What to produce:
The entries below hold a line with "INJUCAM (475, 1912)" and a line with "Carnaval 2024 (483, 1388)". Return those lines and all that lie between them, exactly and only.

[[ Provided material, beginning ]]

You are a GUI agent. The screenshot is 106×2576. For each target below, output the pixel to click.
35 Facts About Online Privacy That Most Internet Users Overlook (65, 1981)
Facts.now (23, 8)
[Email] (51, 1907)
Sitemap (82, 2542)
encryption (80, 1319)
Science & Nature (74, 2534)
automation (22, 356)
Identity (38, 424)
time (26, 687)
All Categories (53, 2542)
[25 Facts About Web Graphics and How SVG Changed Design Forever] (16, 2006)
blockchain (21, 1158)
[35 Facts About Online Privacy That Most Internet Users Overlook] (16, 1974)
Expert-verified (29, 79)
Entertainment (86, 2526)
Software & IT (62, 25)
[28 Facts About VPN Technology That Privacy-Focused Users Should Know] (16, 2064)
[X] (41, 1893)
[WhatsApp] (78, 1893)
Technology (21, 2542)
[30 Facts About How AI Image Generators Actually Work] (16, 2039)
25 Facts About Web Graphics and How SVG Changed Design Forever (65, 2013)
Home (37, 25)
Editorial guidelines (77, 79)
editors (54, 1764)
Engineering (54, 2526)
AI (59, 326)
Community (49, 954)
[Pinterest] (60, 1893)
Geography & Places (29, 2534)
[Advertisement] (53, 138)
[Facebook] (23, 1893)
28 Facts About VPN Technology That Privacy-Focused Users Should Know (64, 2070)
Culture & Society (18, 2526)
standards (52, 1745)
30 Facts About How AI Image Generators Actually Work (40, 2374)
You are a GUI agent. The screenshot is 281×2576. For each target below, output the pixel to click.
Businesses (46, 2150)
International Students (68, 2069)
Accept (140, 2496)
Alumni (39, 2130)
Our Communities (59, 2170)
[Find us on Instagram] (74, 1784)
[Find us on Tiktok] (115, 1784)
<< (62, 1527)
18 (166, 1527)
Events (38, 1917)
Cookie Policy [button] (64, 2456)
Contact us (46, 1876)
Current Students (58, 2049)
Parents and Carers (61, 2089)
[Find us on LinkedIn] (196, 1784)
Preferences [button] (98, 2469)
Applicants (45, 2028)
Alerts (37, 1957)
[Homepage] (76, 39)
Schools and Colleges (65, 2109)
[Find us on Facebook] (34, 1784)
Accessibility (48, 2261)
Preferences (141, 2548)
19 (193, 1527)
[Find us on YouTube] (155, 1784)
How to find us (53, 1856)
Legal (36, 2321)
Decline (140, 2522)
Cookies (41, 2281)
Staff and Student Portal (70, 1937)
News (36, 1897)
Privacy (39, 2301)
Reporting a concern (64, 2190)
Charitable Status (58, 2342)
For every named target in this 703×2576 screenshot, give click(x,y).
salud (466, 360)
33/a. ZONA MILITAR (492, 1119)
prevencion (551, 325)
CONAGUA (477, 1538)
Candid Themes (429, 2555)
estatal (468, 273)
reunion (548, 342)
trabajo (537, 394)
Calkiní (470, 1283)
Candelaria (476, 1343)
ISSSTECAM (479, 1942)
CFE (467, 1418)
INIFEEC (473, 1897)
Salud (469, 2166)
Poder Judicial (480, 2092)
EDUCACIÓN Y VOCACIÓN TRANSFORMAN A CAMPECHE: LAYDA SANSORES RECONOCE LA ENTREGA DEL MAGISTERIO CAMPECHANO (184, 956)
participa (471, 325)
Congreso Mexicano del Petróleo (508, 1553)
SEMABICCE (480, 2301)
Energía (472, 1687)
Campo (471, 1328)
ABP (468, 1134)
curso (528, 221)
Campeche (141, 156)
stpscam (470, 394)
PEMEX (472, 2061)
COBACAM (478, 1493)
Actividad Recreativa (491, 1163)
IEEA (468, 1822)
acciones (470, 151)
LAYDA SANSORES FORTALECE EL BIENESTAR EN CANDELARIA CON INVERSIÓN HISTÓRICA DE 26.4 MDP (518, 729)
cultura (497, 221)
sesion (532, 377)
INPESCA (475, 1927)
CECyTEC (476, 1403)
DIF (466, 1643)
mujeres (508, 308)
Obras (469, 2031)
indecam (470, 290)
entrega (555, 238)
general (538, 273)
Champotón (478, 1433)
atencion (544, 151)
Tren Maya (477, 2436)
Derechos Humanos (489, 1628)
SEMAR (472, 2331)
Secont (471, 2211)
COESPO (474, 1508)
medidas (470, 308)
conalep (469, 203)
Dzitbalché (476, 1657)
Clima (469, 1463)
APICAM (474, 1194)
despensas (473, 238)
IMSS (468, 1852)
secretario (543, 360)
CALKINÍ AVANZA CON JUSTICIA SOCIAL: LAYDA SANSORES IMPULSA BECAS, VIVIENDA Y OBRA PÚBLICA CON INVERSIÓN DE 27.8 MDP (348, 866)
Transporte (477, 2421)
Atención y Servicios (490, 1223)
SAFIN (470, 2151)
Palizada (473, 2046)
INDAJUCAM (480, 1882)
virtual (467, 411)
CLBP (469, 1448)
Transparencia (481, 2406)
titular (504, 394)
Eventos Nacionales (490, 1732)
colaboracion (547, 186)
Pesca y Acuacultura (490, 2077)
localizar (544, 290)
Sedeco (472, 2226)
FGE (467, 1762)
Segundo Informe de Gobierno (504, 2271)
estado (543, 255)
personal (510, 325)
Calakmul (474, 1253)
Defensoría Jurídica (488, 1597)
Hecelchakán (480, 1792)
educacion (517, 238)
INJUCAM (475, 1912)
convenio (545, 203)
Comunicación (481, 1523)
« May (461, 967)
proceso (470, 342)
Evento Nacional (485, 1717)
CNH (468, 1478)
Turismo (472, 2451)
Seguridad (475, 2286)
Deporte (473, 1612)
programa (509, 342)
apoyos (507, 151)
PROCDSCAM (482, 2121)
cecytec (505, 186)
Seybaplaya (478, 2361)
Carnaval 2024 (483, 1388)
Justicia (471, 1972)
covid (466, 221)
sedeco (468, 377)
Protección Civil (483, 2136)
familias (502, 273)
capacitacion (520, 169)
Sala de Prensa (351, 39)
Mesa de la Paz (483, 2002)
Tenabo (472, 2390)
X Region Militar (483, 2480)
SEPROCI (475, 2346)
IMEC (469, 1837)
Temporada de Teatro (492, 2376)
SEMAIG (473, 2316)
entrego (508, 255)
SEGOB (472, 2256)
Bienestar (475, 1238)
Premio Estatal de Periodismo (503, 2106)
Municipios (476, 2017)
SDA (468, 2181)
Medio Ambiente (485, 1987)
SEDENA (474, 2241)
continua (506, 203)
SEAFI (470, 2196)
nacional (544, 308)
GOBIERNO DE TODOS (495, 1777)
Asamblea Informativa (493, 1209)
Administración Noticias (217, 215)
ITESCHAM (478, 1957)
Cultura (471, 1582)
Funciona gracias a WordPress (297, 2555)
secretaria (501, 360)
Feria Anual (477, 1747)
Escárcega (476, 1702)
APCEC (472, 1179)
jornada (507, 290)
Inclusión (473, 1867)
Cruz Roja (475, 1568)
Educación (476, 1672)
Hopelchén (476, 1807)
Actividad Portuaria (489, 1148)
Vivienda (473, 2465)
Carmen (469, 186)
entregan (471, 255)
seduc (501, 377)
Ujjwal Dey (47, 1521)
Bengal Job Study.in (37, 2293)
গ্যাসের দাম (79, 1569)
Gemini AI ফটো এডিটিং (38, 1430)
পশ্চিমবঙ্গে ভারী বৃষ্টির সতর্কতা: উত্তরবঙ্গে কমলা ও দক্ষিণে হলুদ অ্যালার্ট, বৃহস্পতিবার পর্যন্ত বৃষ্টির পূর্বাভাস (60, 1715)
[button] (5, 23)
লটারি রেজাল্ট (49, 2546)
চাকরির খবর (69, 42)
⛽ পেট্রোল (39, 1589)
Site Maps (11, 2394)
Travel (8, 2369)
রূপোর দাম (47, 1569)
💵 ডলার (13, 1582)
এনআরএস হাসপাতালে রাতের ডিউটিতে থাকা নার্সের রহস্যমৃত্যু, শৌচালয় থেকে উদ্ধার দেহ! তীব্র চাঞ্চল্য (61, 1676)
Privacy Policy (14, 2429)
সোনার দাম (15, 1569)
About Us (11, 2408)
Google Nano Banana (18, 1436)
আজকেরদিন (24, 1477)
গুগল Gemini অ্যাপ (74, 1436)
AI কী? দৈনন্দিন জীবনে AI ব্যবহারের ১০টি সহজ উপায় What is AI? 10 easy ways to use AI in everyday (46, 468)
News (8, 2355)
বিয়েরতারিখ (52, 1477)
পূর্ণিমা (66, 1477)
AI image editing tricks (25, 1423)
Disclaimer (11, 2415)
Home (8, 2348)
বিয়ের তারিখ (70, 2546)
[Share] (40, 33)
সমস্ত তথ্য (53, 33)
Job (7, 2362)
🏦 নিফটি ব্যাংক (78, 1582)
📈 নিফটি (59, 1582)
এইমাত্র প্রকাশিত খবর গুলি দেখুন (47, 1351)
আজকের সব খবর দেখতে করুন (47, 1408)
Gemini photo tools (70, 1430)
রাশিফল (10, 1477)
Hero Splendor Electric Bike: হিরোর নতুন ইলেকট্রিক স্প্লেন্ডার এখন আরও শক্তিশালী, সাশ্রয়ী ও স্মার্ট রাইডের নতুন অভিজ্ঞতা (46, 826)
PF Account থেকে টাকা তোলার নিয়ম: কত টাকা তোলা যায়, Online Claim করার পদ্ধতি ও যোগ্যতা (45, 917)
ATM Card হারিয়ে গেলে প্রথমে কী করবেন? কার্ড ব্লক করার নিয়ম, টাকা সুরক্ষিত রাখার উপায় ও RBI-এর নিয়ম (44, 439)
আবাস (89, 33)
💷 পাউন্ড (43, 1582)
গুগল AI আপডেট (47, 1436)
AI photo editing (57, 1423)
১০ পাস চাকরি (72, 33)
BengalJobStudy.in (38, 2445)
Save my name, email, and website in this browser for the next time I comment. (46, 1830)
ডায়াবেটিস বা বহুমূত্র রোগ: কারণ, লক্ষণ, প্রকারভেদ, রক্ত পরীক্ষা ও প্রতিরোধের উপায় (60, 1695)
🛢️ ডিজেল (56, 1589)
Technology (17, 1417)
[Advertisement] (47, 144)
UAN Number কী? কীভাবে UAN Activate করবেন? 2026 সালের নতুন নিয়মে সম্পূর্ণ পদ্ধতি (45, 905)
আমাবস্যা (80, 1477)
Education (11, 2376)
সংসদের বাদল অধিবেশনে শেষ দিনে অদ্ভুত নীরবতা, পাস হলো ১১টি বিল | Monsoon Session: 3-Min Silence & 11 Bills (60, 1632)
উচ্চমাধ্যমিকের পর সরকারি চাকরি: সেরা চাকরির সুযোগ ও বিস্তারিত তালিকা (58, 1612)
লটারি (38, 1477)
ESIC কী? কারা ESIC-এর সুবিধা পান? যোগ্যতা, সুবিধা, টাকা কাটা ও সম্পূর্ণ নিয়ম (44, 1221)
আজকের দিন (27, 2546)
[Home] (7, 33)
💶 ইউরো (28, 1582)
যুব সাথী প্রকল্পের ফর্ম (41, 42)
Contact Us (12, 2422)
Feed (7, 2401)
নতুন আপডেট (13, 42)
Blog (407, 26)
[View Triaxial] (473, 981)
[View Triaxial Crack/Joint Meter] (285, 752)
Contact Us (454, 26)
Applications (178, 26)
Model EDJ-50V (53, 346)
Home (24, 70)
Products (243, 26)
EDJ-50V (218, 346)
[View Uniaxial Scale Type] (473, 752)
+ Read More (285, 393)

[[ Provided material, end ]]

Solution for this task:
INJUCAM (475, 1912)
convenio (545, 203)
Comunicación (481, 1523)
« May (461, 967)
proceso (470, 342)
Evento Nacional (485, 1717)
CNH (468, 1478)
Turismo (472, 2451)
Seguridad (475, 2286)
Deporte (473, 1612)
programa (509, 342)
apoyos (507, 151)
PROCDSCAM (482, 2121)
cecytec (505, 186)
Seybaplaya (478, 2361)
Carnaval 2024 (483, 1388)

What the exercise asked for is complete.